[Stored items]
━━━━━━━━━━━━━━━━━━━━

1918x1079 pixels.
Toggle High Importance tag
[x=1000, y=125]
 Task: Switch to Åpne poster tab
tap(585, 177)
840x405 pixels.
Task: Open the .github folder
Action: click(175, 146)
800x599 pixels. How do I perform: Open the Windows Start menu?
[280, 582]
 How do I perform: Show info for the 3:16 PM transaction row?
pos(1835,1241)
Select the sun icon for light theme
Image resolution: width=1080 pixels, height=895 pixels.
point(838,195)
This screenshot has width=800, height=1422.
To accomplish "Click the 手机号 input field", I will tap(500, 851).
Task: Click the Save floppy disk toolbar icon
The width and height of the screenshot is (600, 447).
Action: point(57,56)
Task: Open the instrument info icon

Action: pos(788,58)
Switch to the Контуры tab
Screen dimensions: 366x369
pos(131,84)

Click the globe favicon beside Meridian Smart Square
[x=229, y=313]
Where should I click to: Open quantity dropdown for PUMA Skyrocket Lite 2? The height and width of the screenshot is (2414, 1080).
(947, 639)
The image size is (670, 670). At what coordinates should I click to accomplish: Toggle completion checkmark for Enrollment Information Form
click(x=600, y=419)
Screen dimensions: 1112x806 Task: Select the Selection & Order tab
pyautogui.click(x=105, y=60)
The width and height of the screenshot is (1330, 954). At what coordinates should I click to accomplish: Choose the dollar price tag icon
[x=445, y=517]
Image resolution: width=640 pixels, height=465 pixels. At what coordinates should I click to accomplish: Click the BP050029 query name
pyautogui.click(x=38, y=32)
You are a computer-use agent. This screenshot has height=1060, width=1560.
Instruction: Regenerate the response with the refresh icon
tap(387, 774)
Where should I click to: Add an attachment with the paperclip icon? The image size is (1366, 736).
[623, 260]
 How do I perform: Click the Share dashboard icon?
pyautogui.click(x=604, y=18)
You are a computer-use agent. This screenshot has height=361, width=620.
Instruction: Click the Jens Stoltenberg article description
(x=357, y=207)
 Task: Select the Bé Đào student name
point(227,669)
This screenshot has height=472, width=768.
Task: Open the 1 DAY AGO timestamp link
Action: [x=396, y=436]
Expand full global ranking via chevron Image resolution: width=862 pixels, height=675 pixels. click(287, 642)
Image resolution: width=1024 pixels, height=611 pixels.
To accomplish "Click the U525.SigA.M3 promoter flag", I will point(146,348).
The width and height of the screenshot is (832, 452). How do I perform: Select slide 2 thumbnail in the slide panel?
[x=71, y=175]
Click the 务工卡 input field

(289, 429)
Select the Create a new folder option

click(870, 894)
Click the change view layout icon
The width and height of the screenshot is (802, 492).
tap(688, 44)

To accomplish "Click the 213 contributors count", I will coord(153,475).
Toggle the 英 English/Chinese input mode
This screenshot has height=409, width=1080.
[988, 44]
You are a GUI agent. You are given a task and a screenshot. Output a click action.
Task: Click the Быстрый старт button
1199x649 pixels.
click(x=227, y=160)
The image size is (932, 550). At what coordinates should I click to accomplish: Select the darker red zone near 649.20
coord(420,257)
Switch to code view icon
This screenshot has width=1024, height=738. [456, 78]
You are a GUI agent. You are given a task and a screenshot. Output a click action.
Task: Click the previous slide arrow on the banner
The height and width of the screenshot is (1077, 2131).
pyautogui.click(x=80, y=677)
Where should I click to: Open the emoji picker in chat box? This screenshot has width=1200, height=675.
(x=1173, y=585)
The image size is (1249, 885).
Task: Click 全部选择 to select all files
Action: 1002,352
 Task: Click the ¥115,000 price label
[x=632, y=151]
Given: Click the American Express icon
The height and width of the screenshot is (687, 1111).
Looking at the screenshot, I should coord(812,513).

━━━━━━━━━━━━━━━━━━━━

TASK ITEM: Print each entry above word for word, leaving none out.

RESULT FOR THIS TASK:
1918x1079 pixels.
Toggle High Importance tag
[x=1000, y=125]
 Task: Switch to Åpne poster tab
tap(585, 177)
840x405 pixels.
Task: Open the .github folder
Action: click(175, 146)
800x599 pixels. How do I perform: Open the Windows Start menu?
[280, 582]
 How do I perform: Show info for the 3:16 PM transaction row?
pos(1835,1241)
Select the sun icon for light theme
Image resolution: width=1080 pixels, height=895 pixels.
point(838,195)
This screenshot has width=800, height=1422.
To accomplish "Click the 手机号 input field", I will tap(500, 851).
Task: Click the Save floppy disk toolbar icon
The width and height of the screenshot is (600, 447).
Action: point(57,56)
Task: Open the instrument info icon

Action: pos(788,58)
Switch to the Контуры tab
Screen dimensions: 366x369
pos(131,84)

Click the globe favicon beside Meridian Smart Square
[x=229, y=313]
Where should I click to: Open quantity dropdown for PUMA Skyrocket Lite 2? The height and width of the screenshot is (2414, 1080).
(947, 639)
The image size is (670, 670). At what coordinates should I click to accomplish: Toggle completion checkmark for Enrollment Information Form
click(x=600, y=419)
Screen dimensions: 1112x806 Task: Select the Selection & Order tab
pyautogui.click(x=105, y=60)
The width and height of the screenshot is (1330, 954). At what coordinates should I click to accomplish: Choose the dollar price tag icon
[x=445, y=517]
Image resolution: width=640 pixels, height=465 pixels. At what coordinates should I click to accomplish: Click the BP050029 query name
pyautogui.click(x=38, y=32)
You are a computer-use agent. This screenshot has height=1060, width=1560.
Instruction: Regenerate the response with the refresh icon
tap(387, 774)
Where should I click to: Add an attachment with the paperclip icon? The image size is (1366, 736).
[623, 260]
 How do I perform: Click the Share dashboard icon?
pyautogui.click(x=604, y=18)
You are a computer-use agent. This screenshot has height=361, width=620.
Instruction: Click the Jens Stoltenberg article description
(x=357, y=207)
 Task: Select the Bé Đào student name
point(227,669)
This screenshot has height=472, width=768.
Task: Open the 1 DAY AGO timestamp link
Action: [x=396, y=436]
Expand full global ranking via chevron Image resolution: width=862 pixels, height=675 pixels. click(287, 642)
Image resolution: width=1024 pixels, height=611 pixels.
To accomplish "Click the U525.SigA.M3 promoter flag", I will point(146,348).
The width and height of the screenshot is (832, 452). How do I perform: Select slide 2 thumbnail in the slide panel?
[x=71, y=175]
Click the 务工卡 input field

(289, 429)
Select the Create a new folder option

click(870, 894)
Click the change view layout icon
The width and height of the screenshot is (802, 492).
tap(688, 44)

To accomplish "Click the 213 contributors count", I will coord(153,475).
Toggle the 英 English/Chinese input mode
This screenshot has height=409, width=1080.
[988, 44]
You are a GUI agent. You are given a task and a screenshot. Output a click action.
Task: Click the Быстрый старт button
1199x649 pixels.
click(x=227, y=160)
The image size is (932, 550). At what coordinates should I click to accomplish: Select the darker red zone near 649.20
coord(420,257)
Switch to code view icon
This screenshot has width=1024, height=738. [456, 78]
You are a GUI agent. You are given a task and a screenshot. Output a click action.
Task: Click the previous slide arrow on the banner
The height and width of the screenshot is (1077, 2131).
pyautogui.click(x=80, y=677)
Where should I click to: Open the emoji picker in chat box? This screenshot has width=1200, height=675.
(x=1173, y=585)
The image size is (1249, 885).
Task: Click 全部选择 to select all files
Action: 1002,352
 Task: Click the ¥115,000 price label
[x=632, y=151]
Given: Click the American Express icon
The height and width of the screenshot is (687, 1111).
Looking at the screenshot, I should coord(812,513).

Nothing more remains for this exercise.